Identify and pull out each line of the entries in which "link" occurs.

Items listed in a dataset

• • • • • • •

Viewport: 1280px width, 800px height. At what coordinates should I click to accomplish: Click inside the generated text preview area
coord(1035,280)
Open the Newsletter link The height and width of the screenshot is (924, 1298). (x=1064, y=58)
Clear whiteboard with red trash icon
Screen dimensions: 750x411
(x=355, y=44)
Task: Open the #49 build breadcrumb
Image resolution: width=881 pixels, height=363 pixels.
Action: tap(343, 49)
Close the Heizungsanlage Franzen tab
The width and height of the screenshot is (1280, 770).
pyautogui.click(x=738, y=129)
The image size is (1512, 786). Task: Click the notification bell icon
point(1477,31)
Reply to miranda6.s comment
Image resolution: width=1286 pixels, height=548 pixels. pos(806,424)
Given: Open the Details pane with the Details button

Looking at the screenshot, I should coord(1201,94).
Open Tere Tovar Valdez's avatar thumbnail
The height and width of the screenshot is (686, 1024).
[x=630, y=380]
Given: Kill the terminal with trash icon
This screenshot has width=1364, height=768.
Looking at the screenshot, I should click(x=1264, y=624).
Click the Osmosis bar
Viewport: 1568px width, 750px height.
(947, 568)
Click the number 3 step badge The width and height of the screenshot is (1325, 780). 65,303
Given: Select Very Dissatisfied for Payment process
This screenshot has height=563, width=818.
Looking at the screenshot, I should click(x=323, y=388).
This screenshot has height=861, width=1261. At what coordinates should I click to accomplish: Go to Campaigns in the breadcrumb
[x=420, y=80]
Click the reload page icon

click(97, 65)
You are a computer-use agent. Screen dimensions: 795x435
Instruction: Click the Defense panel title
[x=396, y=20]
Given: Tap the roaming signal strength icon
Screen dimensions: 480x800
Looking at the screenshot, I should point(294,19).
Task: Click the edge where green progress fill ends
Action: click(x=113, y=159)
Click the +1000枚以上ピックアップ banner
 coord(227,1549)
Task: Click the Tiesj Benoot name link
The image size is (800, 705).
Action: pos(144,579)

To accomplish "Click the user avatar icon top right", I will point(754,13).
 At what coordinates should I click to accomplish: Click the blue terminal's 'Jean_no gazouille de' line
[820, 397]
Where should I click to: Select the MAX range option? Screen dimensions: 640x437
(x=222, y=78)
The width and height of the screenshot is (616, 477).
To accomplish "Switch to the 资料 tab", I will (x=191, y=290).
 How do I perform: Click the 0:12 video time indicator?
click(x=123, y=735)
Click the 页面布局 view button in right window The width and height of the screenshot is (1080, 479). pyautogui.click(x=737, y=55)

• • • • • • •

▶ _RESPONSE TO THIS TASK_
Open the Newsletter link The height and width of the screenshot is (924, 1298). (x=1064, y=58)
Task: Click the Tiesj Benoot name link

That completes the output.